Schools Can Now Track Student Wellness Without Reading a Single Journal Entry
Group dashboards show what a community is feeling. Individual entries stay encrypted. No administrator can read what any person wrote.
LOS ANGELES, CA, September 9, 2026 / PRNewswire / — Daylogue today launched Daylogue for Organizations, a version of its pattern journal built for schools, universities, employers, and clinical support programs that need to understand how their people are doing, without reading what any individual person wrote.
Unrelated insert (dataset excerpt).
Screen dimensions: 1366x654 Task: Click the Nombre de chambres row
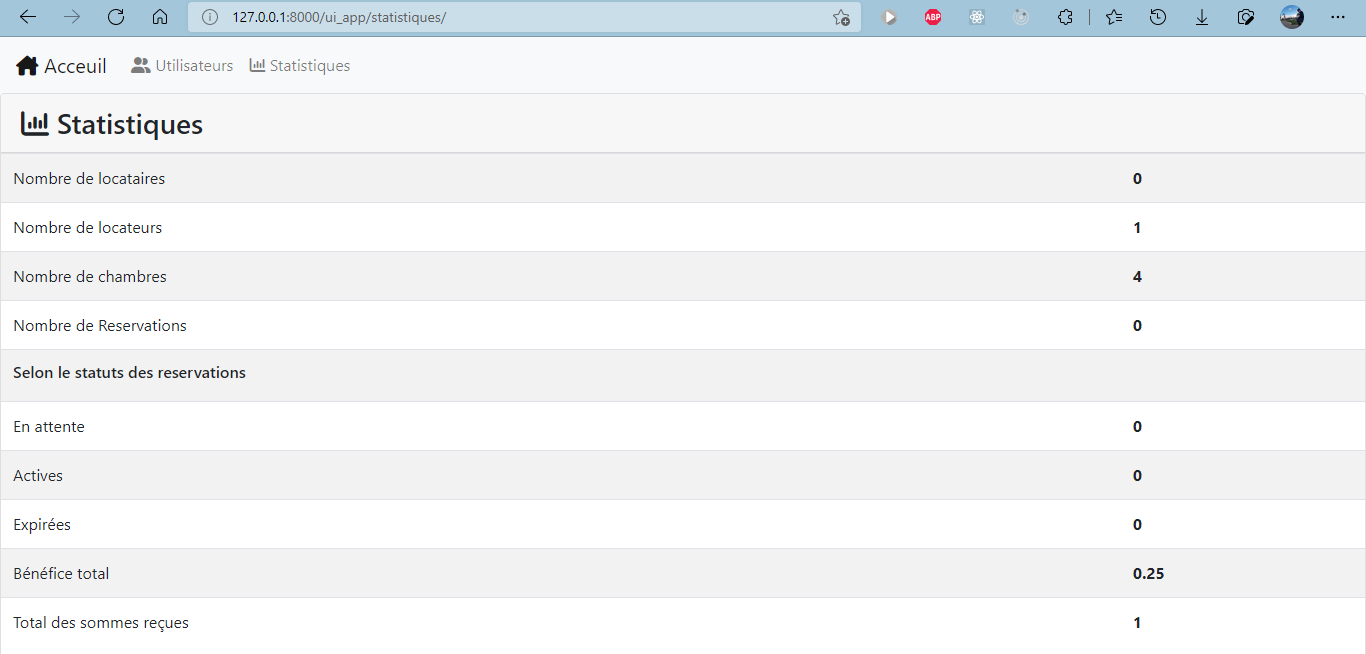683,276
Schools and employers are stuck. The information they need to support their communities is the information those communities are most afraid to share. Employee assistance programs go unused because workers don't trust that what they say won't reach their manager. Student wellness apps get downloaded once and deleted because students assume the school is watching. Tools built to close the mental health gap have been making it worse, because the privacy model broadcasts the wrong message before anyone opens the app. Daylogue for Organizations was built to break that pattern.
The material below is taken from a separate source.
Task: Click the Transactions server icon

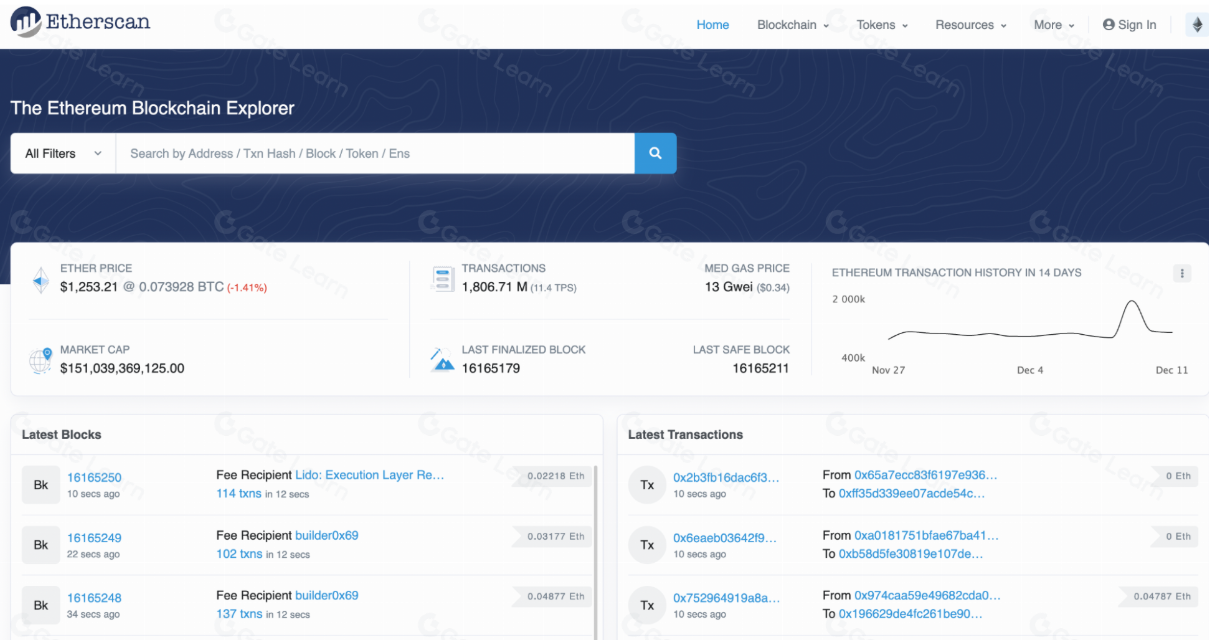Action: click(x=442, y=278)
Under Daylogue's model for organizations, schools and employers get access to group-level wellness data from the voluntary daily check-ins of their members. What they do not get is access to any individual person's data. The platform uses k-anonymity, a privacy method where no data point is shown in a dashboard unless at least five people share it. There is no way to drill down to individual records. There is no view of anyone's personal entries. Journal entries written in the Daylogue app are end-to-end encrypted on the user's device before upload, so Daylogue cannot read those. SMS and email check-ins, and the AI summaries Daylogue generates, are handled on the server and encrypted at rest. In every case, the organization sees only group-level, k-anonymized aggregates, never individual entries, summaries, or identifying content.
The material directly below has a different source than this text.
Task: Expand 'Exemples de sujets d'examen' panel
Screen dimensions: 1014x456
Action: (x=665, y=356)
"The same question came up in every conversation we had, with school counselors, HR directors, student health administrators," said Brandon Bibbins, Founder and CEO of Daylogue. "They all asked: 'Can you guarantee our people that my organization can't read their journals?' We built the system so the answer isn't a policy document. It's an architectural one. The organization never sees individual entries or individual summaries, only aggregated, k-anonymized patterns with a minimum of five people. That guarantee isn't something we promise. It's something we built."
Daylogue for Organizations launches with features built for real institutional use:
- Group pattern dashboards: schools and employers see community-level trends, stress, energy, mood, recurring themes, across any time window, with no access to individual entries
- k-anonymity at five users: no metric appears in a dashboard unless at least five people contribute to it; individual data is structurally invisible to administrators
- Zero-knowledge for in-app entries: entries written inside the Daylogue app are encrypted with AES-256-GCM on the user's device before upload, so neither Daylogue nor the organization can read them. SMS and email check-ins, and the AI summaries Daylogue generates, are handled on the server and encrypted at rest. The full privacy map is published on daylogue.io/privacy.
- Crisis detection for every user: the three-tier crisis detection system and 55+ vetted mental health resources are active for every user regardless of plan; organizations see only group-level resource engagement, never individual crisis events
- Multiple ways to check in: users can check in by text, voice (powered by Deepgram), SMS, or email, lower friction means more people actually use it
- Annual summaries: individual users get a personal narrative of their year; organizations get an anonymized summary of community-level patterns
- HIPAA-readiness architecture: built to the technical standards required for healthcare compliance, supporting organizations that need it as the platform scales toward formal certification
"The failure mode for institutional wellness technology is always the same, you build something powerful enough to generate real insight, and then the insight itself becomes the threat," said Cam E., Strategic Advisor at Daylogue. "Daylogue flips that. The more your community uses it, the richer the group picture, and the individual data stays invisible. That's the only model that actually works for institutions."
Daylogue for Organizations is available for schools, universities, employers, and clinical support programs now. Individual access remains available on iOS and web at daylogue.io. Enterprise inquiries: hello@daylogue.io.
About Daylogue
Daylogue is a pattern journal that reads your past entries and detects the emotional patterns running through them. Instead of a stack of separate journal entries, you get a short, plain-language summary that updates over time: what topics keep coming back, when a pattern is repeating, what's shifted in the last few weeks. Daylogue is not therapy and is not a replacement for professional care. It is a private space on your phone for honest reflection, a companion to therapy, to hard conversations, and to the days when you want to know yourself a little better. Entries written inside the Daylogue app are end-to-end encrypted on your device before upload, so Daylogue cannot read them. (SMS and email check-ins, and AI-generated summaries, are handled on the server and are not end-to-end encrypted. See Daylogue's privacy page for the full map.) Founded by Brandon Bibbins, Daylogue is independent and available on iOS and web at daylogue.io.